Sorry for the late reply.
Thanks for the info. Why do you think it's not worth $20-$30 to get support for USB Type-C and USB 3.1?
USB 3.1 simply doubles the bandwidth compared to USB 3.0 but few USB-devices need more than USB 3.0 speeds, and most devices get by fine with USB 2.0 speeds.
If you buy a device that uses a Type-C cable, you can just buy an adapter for it and use it in a normal Type A port. And I can't imagine it being important when you only have it in the back panel. Once Type-C is mainstream, you'll want a case front panel port which current cases don't have anyway.
How important do you think it is to get the specific graphic card brands?
The differences lie, for the most part, in cooler quality and warranty.
The best coolers for GTX 970 are MSI Gaming, Asus Strix, Gigabyte G1 (Windforce). EVGA ACX 2.0 is also good, just a little noisier at load. Some of the smaller brands may have competitive coolers, I'm just not that familiar with them.
R9 390 coolers from the three big brands are a bit sub par. Asus Strix apparently has a flaw where only three of the five heat pipes make contact with the GPU. Gigabyte G1 only uses two fans, and can have heat problems based on newegg user reports. MSI Gaming may not handle 250W+ load adequately without excellent case cooling. So, the best picks are Sapphire Nitro (preferably with backplate), then PowerColor PCS+ or XFX DD.
As for warranty, it's 2 or 3 years depending on brand. Zotac (and possibly some others, not sure) offers extended warranty with registration.
Does it make more sense to get an SLI capable board for possible addition of a second matching graphic card later, or just plan up upgrading to a new card when needed?
It's almost always a better idea to upgrade to a new single GPU because of the rate at which GPU tech evolves. If you pay for SLI compatibility as a backup plan, you'll probably never use it.
I see Amazon has the Sapphire card for $345 (with backplate, not sure what that means).
It means the card has a metallic support on the back. Without a back plate, a card with a heavy cooler (Sapphire Nitro definitely qualifies) will 'hang' a bit in a typical setup where the motherboard is vertical. A back plate ensures that the card stays straight (and it may have a slight effect on thermal efficiency). And it looks nice, and oozes more quality
Should 'pascal' factor in to planning next year? I have two 6770 cards sitting here unopened that might be ok until then, or could get a not too expensive card until then.
Pascal factors in insofar as it's fast enough that it's worth upgrading to from a GTX 970 / R9 390. Same with AMD's next gen.

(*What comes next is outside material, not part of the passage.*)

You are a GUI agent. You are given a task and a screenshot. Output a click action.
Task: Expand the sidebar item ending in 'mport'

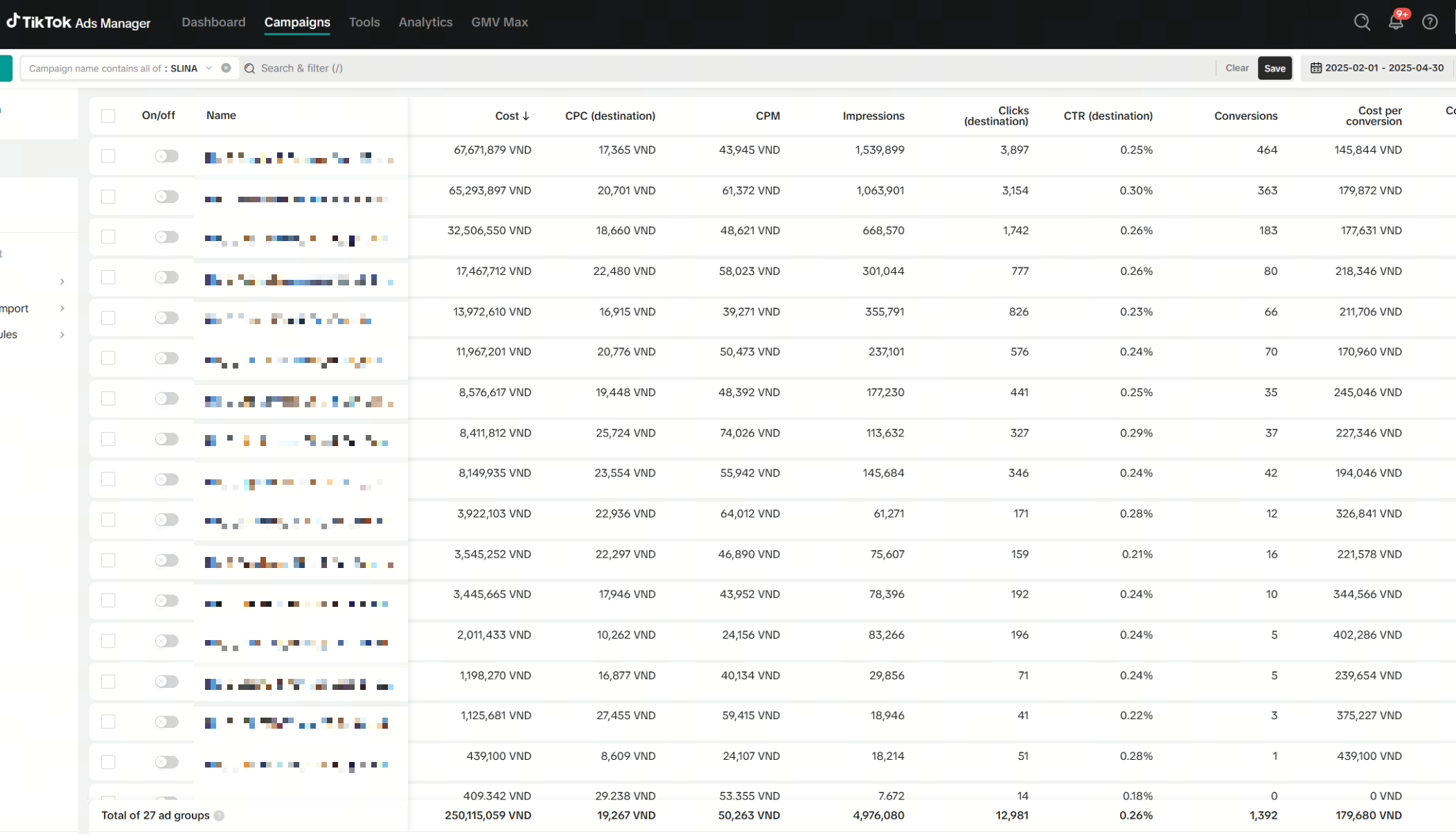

I don't think you'd be happy with two 6770's. Crossfiring two weak GPU's is a bit of a hassle and will result in relatively bad frame times. Plus you'd need a SLI board for optimal results (for PCIe 3.0 x8 bandwidth for both GPUs, instead of x16/x4). 6770 Crossfire is about the same speed as a single R7 265- in a best case scenario where crossfire scaling works well. R7 265 isn't even half the way to R9 390. Also, you'd only have 1GB of VRAM which just doesn't cut it these days.
Sell the 6770's while they're still worth something (unless you can find other uses for them).